- TASK PROMPT:
Transcribe only what runs from the line containing "Task: Click the 0.0 tick on V/I colorbar" through the final line below, exactly, and leave every picture out.

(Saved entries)
★ ★ ★

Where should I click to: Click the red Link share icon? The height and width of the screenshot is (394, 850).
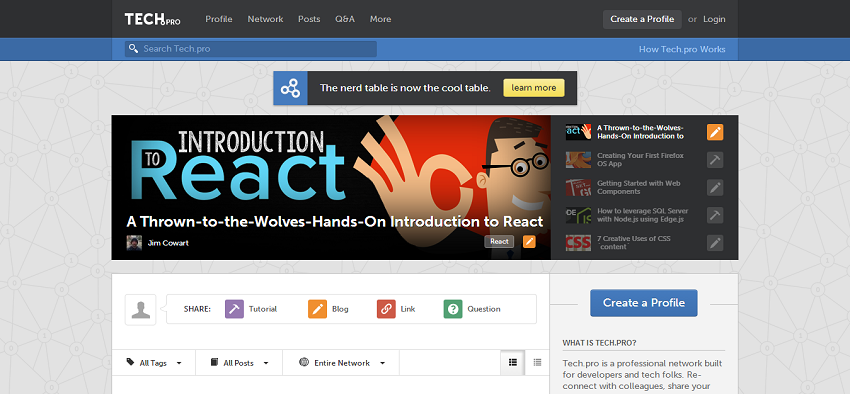click(386, 309)
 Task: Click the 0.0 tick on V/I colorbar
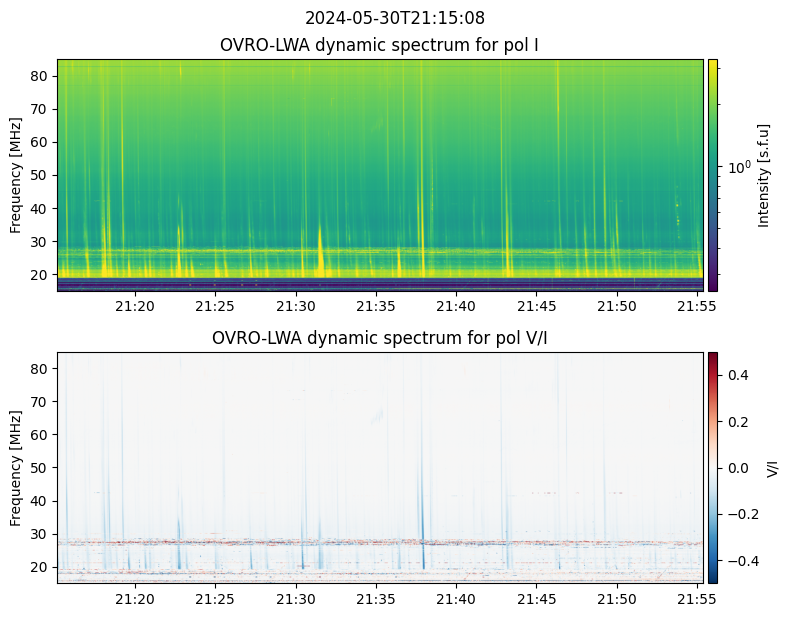736,467
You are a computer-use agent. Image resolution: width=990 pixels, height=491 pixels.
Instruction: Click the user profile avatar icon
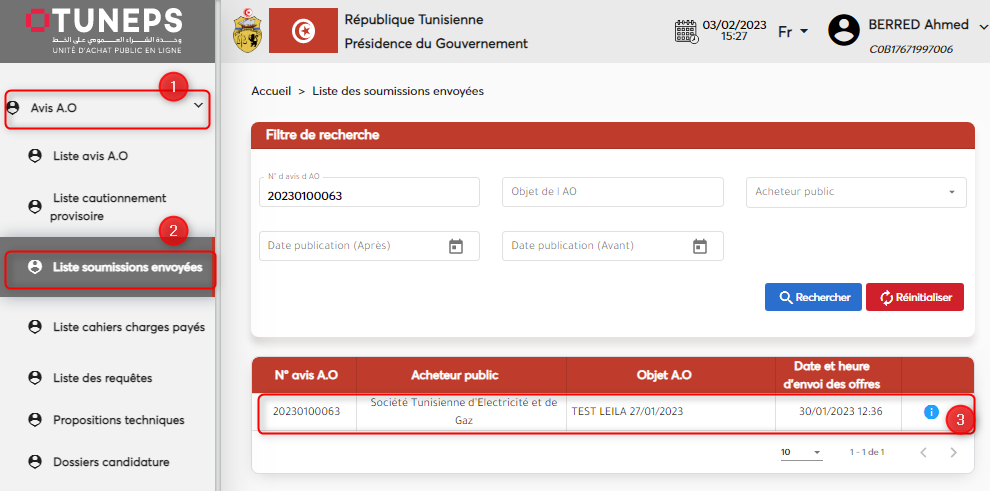pos(844,30)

★ ★ ★

- SOLUTION TO THE PROBLEM:
 Task: Click the 0.0 tick on V/I colorbar
736,467
You are a computer-use agent. Image resolution: width=990 pixels, height=491 pixels.
Instruction: Click the user profile avatar icon
pos(844,30)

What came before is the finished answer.